● **Aim of the task**: Only the lines that include "computer" should be copied from the data below.

● **Data excerpts**:
· · ·

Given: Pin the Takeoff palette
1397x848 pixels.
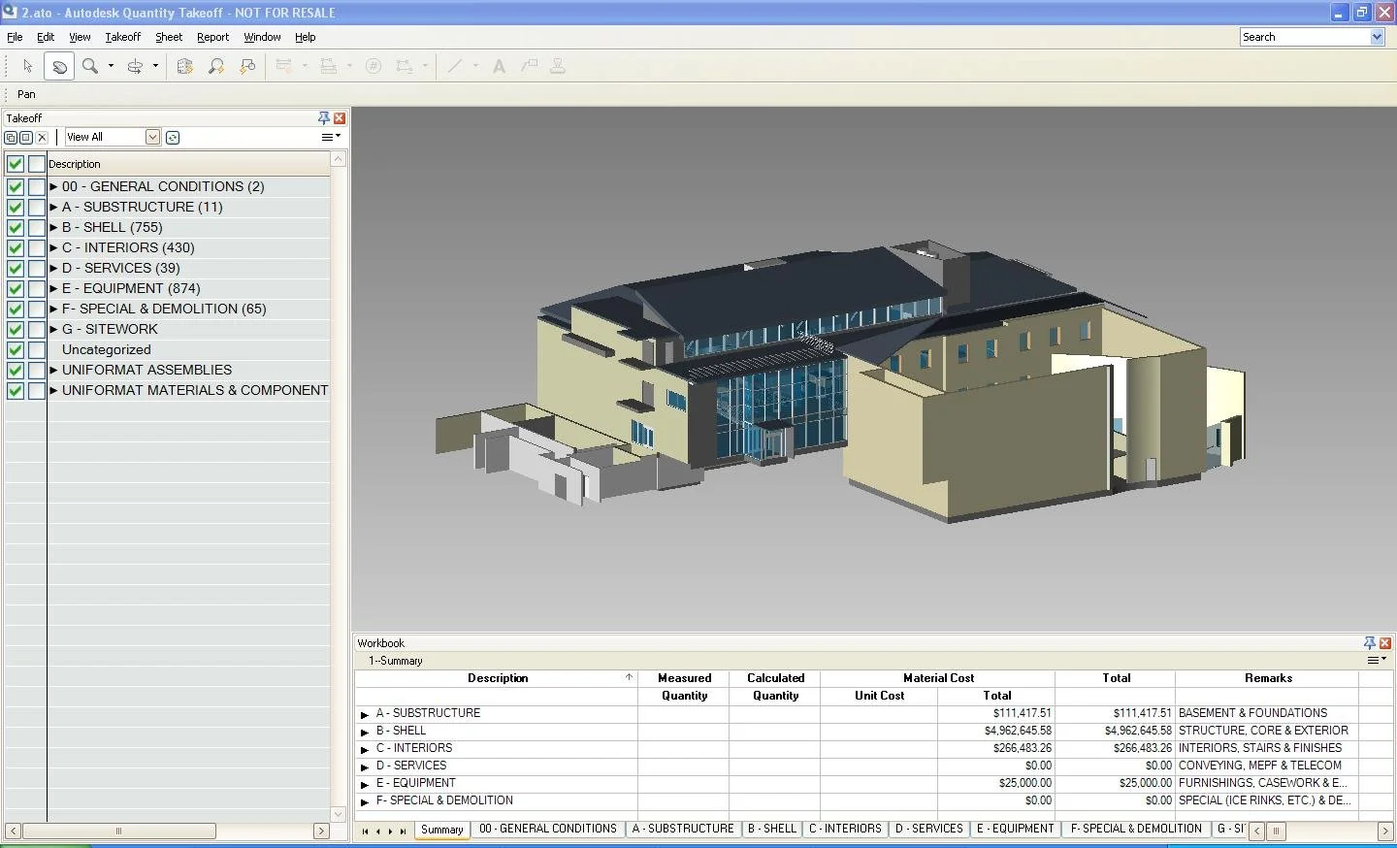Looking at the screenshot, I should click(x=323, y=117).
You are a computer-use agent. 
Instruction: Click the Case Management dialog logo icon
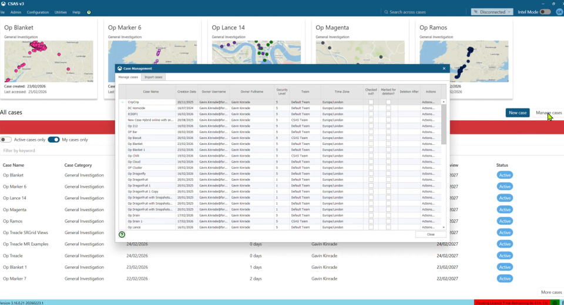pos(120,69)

· · ·

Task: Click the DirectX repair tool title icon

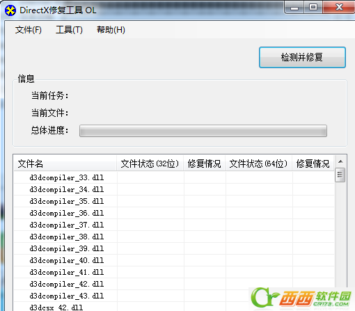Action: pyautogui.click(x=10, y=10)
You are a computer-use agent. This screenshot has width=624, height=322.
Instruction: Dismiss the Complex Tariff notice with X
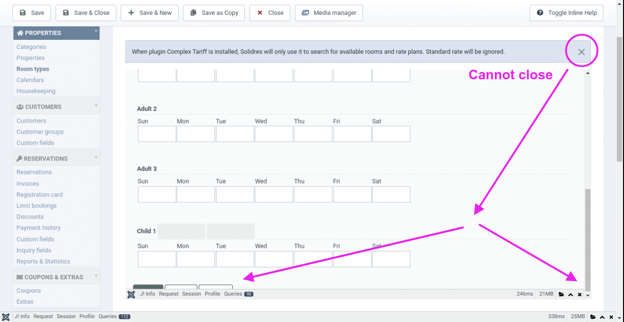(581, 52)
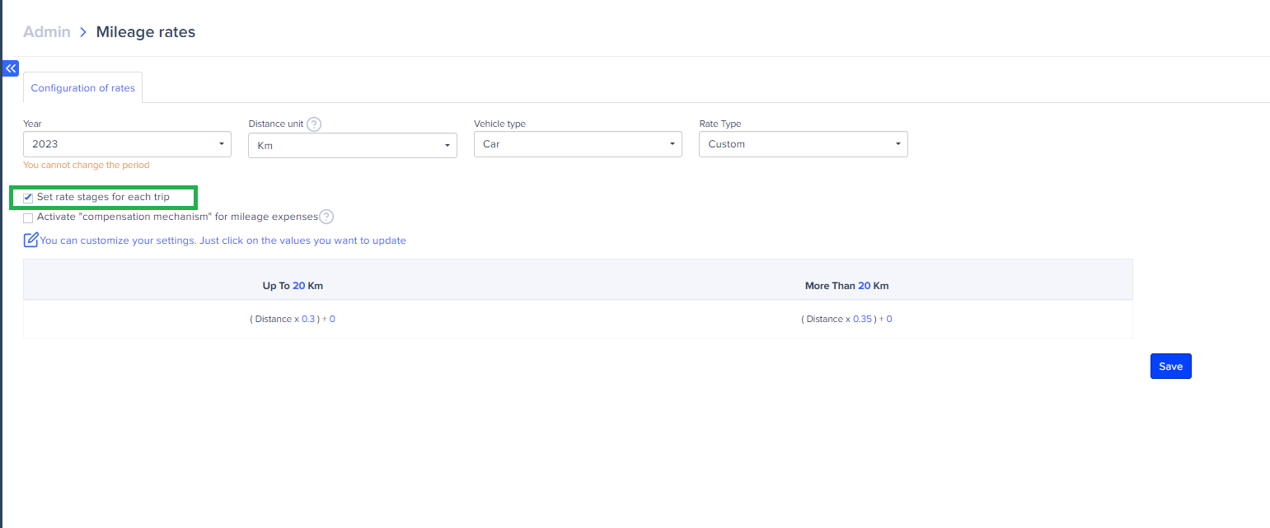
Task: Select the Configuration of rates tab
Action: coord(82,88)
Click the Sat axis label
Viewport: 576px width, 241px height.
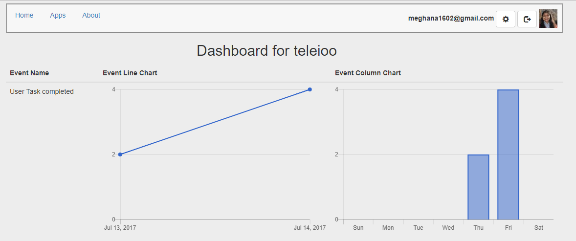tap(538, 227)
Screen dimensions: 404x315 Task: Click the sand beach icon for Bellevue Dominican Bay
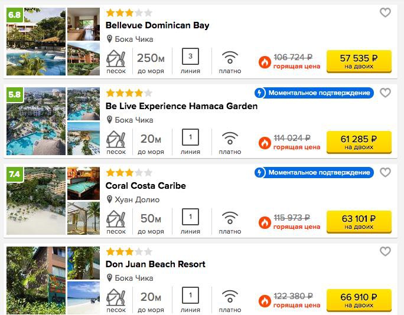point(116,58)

· · ·

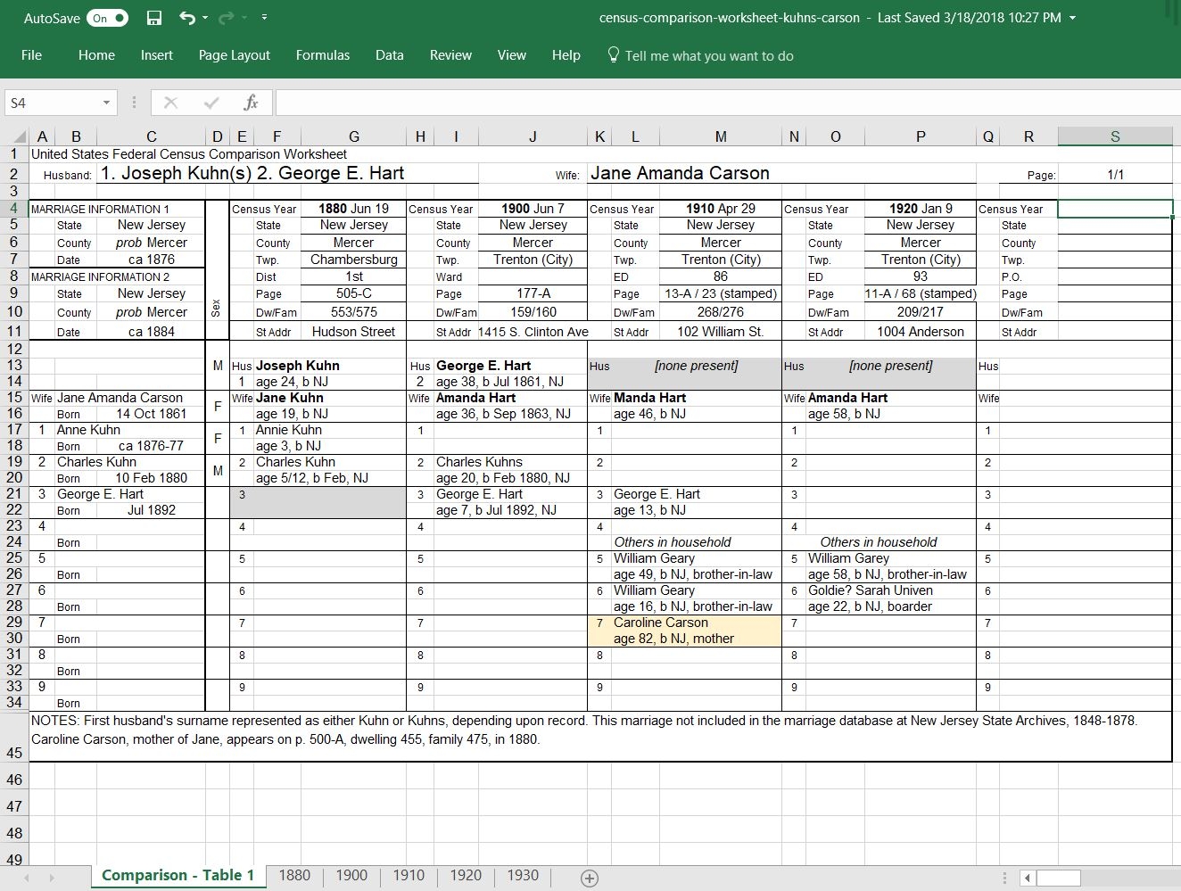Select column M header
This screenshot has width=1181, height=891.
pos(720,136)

· · ·

● **Response to this exercise**:
You are a computer-use agent. 
You are a computer-use agent. This screenshot has width=624, height=322.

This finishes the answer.